Stored items:
=======

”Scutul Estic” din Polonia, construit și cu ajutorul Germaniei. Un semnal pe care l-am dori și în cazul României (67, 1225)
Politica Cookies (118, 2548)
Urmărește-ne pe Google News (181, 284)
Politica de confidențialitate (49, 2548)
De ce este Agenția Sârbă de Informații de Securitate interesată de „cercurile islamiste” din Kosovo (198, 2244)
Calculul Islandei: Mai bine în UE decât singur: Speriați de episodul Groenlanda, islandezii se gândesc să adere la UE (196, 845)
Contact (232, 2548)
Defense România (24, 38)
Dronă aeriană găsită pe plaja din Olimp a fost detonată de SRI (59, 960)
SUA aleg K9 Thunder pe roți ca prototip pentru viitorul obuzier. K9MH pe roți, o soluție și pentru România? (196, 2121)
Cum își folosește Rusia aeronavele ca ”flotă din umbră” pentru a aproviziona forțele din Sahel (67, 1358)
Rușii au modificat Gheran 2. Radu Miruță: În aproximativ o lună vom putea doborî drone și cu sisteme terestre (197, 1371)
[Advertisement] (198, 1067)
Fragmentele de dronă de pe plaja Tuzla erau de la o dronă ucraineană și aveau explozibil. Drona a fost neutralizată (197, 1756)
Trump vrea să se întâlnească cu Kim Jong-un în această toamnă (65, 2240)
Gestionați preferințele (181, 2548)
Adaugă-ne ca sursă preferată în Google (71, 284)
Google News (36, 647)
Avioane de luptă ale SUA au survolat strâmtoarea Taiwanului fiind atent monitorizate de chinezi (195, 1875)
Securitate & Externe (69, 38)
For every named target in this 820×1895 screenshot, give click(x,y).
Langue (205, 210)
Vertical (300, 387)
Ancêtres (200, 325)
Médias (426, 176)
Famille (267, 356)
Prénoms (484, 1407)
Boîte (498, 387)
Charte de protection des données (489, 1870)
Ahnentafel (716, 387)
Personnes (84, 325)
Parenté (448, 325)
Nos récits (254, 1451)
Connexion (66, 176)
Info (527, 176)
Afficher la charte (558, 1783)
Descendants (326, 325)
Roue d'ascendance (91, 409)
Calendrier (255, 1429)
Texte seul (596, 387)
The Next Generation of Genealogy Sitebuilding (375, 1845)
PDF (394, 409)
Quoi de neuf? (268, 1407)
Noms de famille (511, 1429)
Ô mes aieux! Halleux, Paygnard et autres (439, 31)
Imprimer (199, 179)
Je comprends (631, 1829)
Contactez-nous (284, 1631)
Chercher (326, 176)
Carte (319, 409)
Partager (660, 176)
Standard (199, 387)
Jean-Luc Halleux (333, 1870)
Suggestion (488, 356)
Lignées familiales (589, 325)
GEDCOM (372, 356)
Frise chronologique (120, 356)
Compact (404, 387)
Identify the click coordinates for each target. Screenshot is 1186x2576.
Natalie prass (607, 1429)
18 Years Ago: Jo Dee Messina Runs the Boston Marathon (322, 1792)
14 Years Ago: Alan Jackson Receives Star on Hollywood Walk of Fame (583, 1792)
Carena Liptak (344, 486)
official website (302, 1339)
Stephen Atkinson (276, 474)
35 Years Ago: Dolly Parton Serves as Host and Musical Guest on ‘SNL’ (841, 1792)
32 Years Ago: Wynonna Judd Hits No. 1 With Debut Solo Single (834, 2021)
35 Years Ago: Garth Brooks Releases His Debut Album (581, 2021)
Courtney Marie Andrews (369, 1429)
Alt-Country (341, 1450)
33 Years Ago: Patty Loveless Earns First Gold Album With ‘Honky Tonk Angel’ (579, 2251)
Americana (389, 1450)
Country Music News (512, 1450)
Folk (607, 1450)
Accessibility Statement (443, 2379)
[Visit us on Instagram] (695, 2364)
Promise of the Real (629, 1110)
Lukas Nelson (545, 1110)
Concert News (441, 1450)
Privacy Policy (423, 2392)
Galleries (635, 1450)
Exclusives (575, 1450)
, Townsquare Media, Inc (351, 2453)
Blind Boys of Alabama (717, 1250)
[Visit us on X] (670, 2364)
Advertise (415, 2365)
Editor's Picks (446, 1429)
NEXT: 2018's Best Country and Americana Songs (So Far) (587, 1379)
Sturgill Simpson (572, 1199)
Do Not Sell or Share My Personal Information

=======

Your task: Every record, from top to bottom, must be transcribed exactly.

Result for this exercise:
”Scutul Estic” din Polonia, construit și cu ajutorul Germaniei. Un semnal pe care l-am dori și în cazul României (67, 1225)
Politica Cookies (118, 2548)
Urmărește-ne pe Google News (181, 284)
Politica de confidențialitate (49, 2548)
De ce este Agenția Sârbă de Informații de Securitate interesată de „cercurile islamiste” din Kosovo (198, 2244)
Calculul Islandei: Mai bine în UE decât singur: Speriați de episodul Groenlanda, islandezii se gândesc să adere la UE (196, 845)
Contact (232, 2548)
Defense România (24, 38)
Dronă aeriană găsită pe plaja din Olimp a fost detonată de SRI (59, 960)
SUA aleg K9 Thunder pe roți ca prototip pentru viitorul obuzier. K9MH pe roți, o soluție și pentru România? (196, 2121)
Cum își folosește Rusia aeronavele ca ”flotă din umbră” pentru a aproviziona forțele din Sahel (67, 1358)
Rușii au modificat Gheran 2. Radu Miruță: În aproximativ o lună vom putea doborî drone și cu sisteme terestre (197, 1371)
[Advertisement] (198, 1067)
Fragmentele de dronă de pe plaja Tuzla erau de la o dronă ucraineană și aveau explozibil. Drona a fost neutralizată (197, 1756)
Trump vrea să se întâlnească cu Kim Jong-un în această toamnă (65, 2240)
Gestionați preferințele (181, 2548)
Adaugă-ne ca sursă preferată în Google (71, 284)
Google News (36, 647)
Avioane de luptă ale SUA au survolat strâmtoarea Taiwanului fiind atent monitorizate de chinezi (195, 1875)
Securitate & Externe (69, 38)
For every named target in this 820×1895 screenshot, give click(x,y).
Langue (205, 210)
Vertical (300, 387)
Ancêtres (200, 325)
Médias (426, 176)
Famille (267, 356)
Prénoms (484, 1407)
Boîte (498, 387)
Charte de protection des données (489, 1870)
Ahnentafel (716, 387)
Personnes (84, 325)
Parenté (448, 325)
Nos récits (254, 1451)
Connexion (66, 176)
Info (527, 176)
Afficher la charte (558, 1783)
Descendants (326, 325)
Roue d'ascendance (91, 409)
Calendrier (255, 1429)
Texte seul (596, 387)
The Next Generation of Genealogy Sitebuilding (375, 1845)
PDF (394, 409)
Quoi de neuf? (268, 1407)
Noms de famille (511, 1429)
Ô mes aieux! Halleux, Paygnard et autres (439, 31)
Imprimer (199, 179)
Je comprends (631, 1829)
Contactez-nous (284, 1631)
Chercher (326, 176)
Carte (319, 409)
Partager (660, 176)
Standard (199, 387)
Jean-Luc Halleux (333, 1870)
Suggestion (488, 356)
Lignées familiales (589, 325)
GEDCOM (372, 356)
Frise chronologique (120, 356)
Compact (404, 387)
Identify the click coordinates for each target. Screenshot is 1186x2576.
Natalie prass (607, 1429)
18 Years Ago: Jo Dee Messina Runs the Boston Marathon (322, 1792)
14 Years Ago: Alan Jackson Receives Star on Hollywood Walk of Fame (583, 1792)
Carena Liptak (344, 486)
official website (302, 1339)
Stephen Atkinson (276, 474)
35 Years Ago: Dolly Parton Serves as Host and Musical Guest on ‘SNL’ (841, 1792)
32 Years Ago: Wynonna Judd Hits No. 1 With Debut Solo Single (834, 2021)
35 Years Ago: Garth Brooks Releases His Debut Album (581, 2021)
Courtney Marie Andrews (369, 1429)
Alt-Country (341, 1450)
33 Years Ago: Patty Loveless Earns First Gold Album With ‘Honky Tonk Angel’ (579, 2251)
Americana (389, 1450)
Country Music News (512, 1450)
Folk (607, 1450)
Accessibility Statement (443, 2379)
[Visit us on Instagram] (695, 2364)
Promise of the Real (629, 1110)
Lukas Nelson (545, 1110)
Concert News (441, 1450)
Privacy Policy (423, 2392)
Galleries (635, 1450)
Exclusives (575, 1450)
, Townsquare Media, Inc (351, 2453)
Blind Boys of Alabama (717, 1250)
[Visit us on X] (670, 2364)
Advertise (415, 2365)
Editor's Picks (446, 1429)
NEXT: 2018's Best Country and Americana Songs (So Far) (587, 1379)
Sturgill Simpson (572, 1199)
Do Not Sell or Share My Personal Information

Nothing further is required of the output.